Not-So-Meaty Meatloaf

Prep Time: 20 minutes

Total Time: 1 hour, 20 minutes

Yield: 6-8 servings

  • 1 cup bulgur or whole wheat couscous
  • 1 large bunch of spinach, stems removed
  • 1 pound ground turkey breast meat
  • 1/2 a medium onion, minced
  • 1 large carrot, minced
  • about 1 teaspoon paprika
  • about 1 teaspoon salt, and some pepper to your taste
  • 1 egg
  • Flavorful ketchup (optional)

Heat the oven to 400 degrees. Spray a loaf pan with spray oil, or lightly oil it with olive oil.

Bring 2 cups of water to a boil, then add the bulgur or couscous. Cover and remove from the heat to let the grains cook and soak up the water. This should take about 15 minutes. Set aside.

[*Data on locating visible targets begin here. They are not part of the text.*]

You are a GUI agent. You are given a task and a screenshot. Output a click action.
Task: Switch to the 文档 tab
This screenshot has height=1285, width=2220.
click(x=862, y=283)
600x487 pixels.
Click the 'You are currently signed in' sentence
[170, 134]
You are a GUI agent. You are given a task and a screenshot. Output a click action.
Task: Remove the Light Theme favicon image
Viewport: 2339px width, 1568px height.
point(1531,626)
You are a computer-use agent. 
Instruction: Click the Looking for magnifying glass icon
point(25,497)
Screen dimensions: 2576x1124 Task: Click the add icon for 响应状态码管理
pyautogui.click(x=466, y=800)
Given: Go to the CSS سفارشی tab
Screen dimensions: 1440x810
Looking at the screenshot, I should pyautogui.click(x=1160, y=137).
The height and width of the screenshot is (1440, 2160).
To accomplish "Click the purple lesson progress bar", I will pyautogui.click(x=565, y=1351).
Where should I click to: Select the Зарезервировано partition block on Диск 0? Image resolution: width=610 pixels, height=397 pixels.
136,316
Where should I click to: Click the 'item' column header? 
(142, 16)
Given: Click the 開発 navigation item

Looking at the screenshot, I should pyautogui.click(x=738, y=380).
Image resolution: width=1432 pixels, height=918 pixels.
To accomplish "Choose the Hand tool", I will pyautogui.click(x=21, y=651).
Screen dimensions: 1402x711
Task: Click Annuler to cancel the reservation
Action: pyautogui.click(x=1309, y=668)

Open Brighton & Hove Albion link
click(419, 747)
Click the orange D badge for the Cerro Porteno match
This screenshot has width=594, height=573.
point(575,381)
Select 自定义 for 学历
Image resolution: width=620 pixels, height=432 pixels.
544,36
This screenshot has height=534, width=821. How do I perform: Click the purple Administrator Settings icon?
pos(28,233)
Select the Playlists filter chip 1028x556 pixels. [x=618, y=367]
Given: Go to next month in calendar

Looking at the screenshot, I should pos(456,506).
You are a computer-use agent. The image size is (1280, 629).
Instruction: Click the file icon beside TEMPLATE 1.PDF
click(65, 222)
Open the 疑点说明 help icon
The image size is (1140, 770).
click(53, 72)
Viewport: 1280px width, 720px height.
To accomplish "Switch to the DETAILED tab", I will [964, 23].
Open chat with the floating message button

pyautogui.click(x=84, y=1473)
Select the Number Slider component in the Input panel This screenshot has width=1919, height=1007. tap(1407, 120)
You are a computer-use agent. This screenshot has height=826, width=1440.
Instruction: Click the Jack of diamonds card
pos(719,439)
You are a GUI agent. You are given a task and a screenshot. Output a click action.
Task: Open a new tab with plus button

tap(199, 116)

Put a steamer in a large pot with about an inch of water, and steam the spinach for about three or four minutes, until it's wilted. You could also sprinkle water on the bunch and microwave it for a few minutes. Drain the spinach and squeeze it to get rid of as much excess water as you can.

Add the wilted, drained spinach, ground meat, onion, and carrots to a large bowl. You want the carrot cut into pretty tiny pieces; this is totally your chance to practice your fancy knife skills.

Mix together the meat and vegetables gently, then add paprika, salt, and the bulgur. Mix again, but be careful not to overmix. Stir just until things are blended together. Whisk the egg in a small bowl, then stir the egg into the meat mixture.

Transfer the mixture into a loaf pan. You can also shape into burgers or meatballs and place on a baking sheet. Cook the loaf in a 400 degree oven for about 50 minutes (burgers and meatballs will take less time). You want the loaf to be firm and lightly browned on top.

Let it cook for about 5 or 10 minutes before you slice it; this will help it keeps its shape. You can serve this with some ketchup if you like, or perhaps blend together some roasted red peppers and mayonnaise. It's also tasty without any sauce.